The demonetization scheme announced by Prime Minister Narendra Modi has put people from different walks of life in a tight spot. Vegetable vendors across the country have found themselves staring at a liquidity crunch. As a result, online grocery stores have had to up their game.
However, many of the big players in the e-grocery industry were caught unaware by the surge in orders. They usually forecast demand in advance and plan their stocks accordingly. But as panic over the demonetization scheme set in, a majority of the population turned to online vendors to stock up on daily essentials.
Big Basket and Grofers, the largest e-grocers in the country, saw the number of online orders for staples soar over the weekend. Orders to Grofer’s doubled overnight and Big Basket, which operates in 25 cities, witnessed a jump of 35%. Hari Menon, co- founder and CEO of Big Basket, said card payments have overtaken the cash-on-delivery option on its portal. Previously, about half the customers paid by card and the other half by cash-on-delivery, but now digital payments account for as much as 80% of their orders.
Agitation Over Demonetization
Long lines at the banks and ATMs led panic-stricken consumers to e-grocers, many of whom were signing up for the first time, to shop for vegetables and grains. Albinder Dhindsa, co-founder at Grofers said that the demand for vegetables increased drastically overnight, while the demand for fruits fell.
Challenges Faced By The Vendors
For the small merchants and vendors, the decline in the availability of cash has rendered it difficult for them to replenish their supplies. Further, for vendors and consumers alike, finding change for the Rs 2000 note has proved difficult therefore making everyone resort to making online transactions.

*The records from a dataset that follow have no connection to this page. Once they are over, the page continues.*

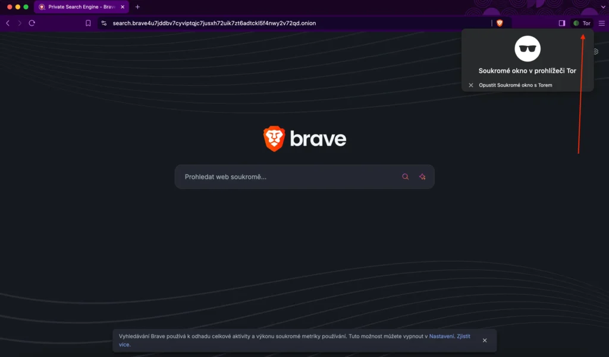Focus the Prohledat web soukromě search field
The height and width of the screenshot is (357, 609).
pos(285,177)
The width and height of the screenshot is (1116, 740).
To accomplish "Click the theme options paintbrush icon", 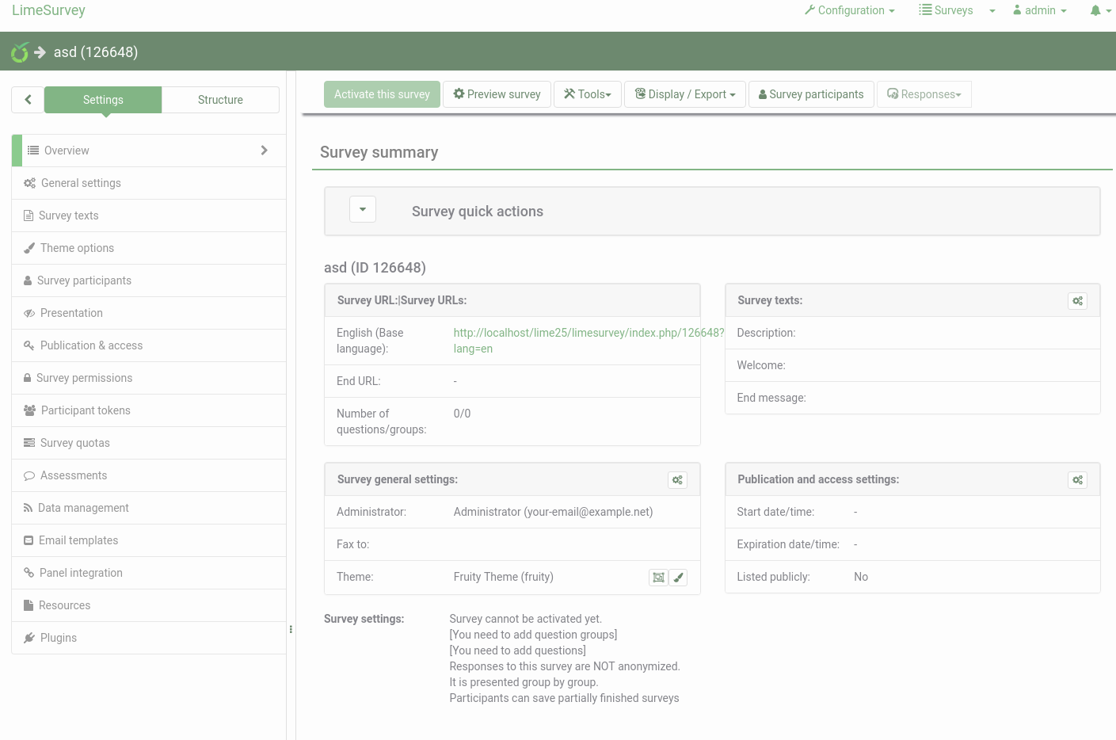I will [679, 578].
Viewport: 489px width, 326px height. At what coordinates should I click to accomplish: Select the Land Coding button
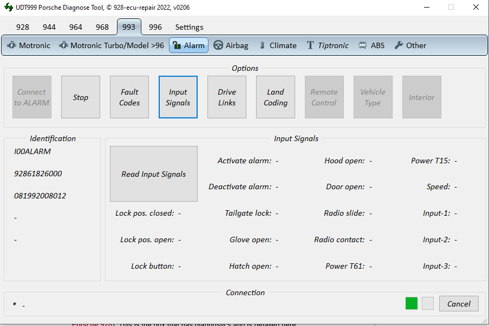(x=276, y=97)
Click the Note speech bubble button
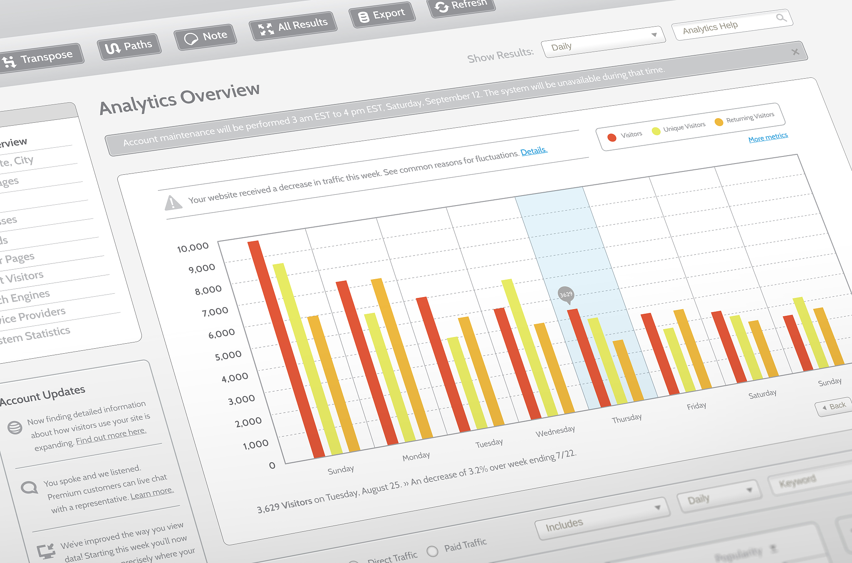Image resolution: width=852 pixels, height=563 pixels. click(x=206, y=37)
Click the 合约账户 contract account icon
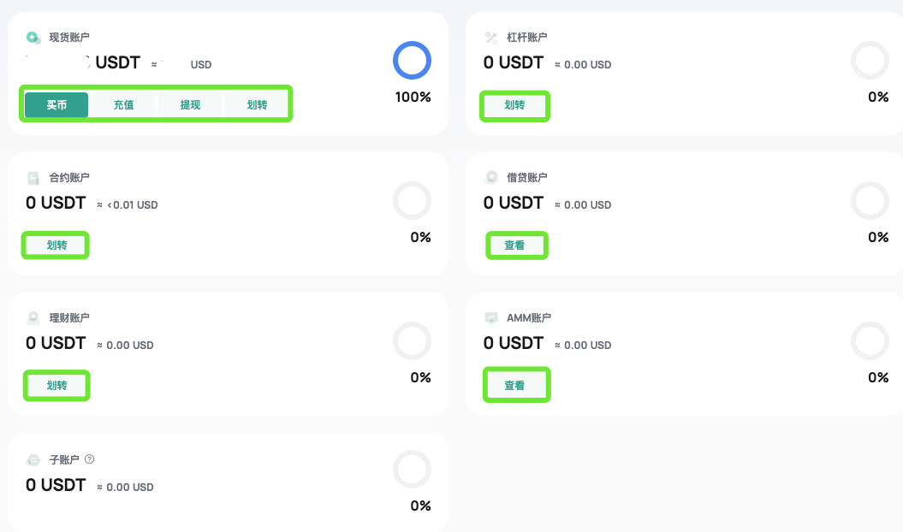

From items like potatoes and rice, to toothpaste and washing powder, the availability of stocks at local kirana stores and neighbourhood vegetable vendors directly affects the sales at hyperlocal e-grocers. This is because many of these local stores sell their stocks online through these websites. Therefore at present, the biggest challenge for e-grocers is to bolster their supply chain so that they are able to meet the spike in demand.
How E-Grocers Are Easing The Process
To ensure smooth functioning, and to meet the increase in demand, Big Basket has started to expand their fleet of delivery vans and manpower. Though they’re trying to move as fast as they can, CEO Hari Menon has said that they will need at least two weeks to get ready for the rush, as new people need to be trained and the vans need to be rigged with chillers and other equipment.
On the other hand, Grofers, which mainly depends on the smaller merchants who sell their goods on the website, has extended a credit line of up to Rs 2 lakh to them. With the main goal focussed at helping these merchants regain their online presence, they have partnered with many brands to help these small businesses by providing them with goods on credit.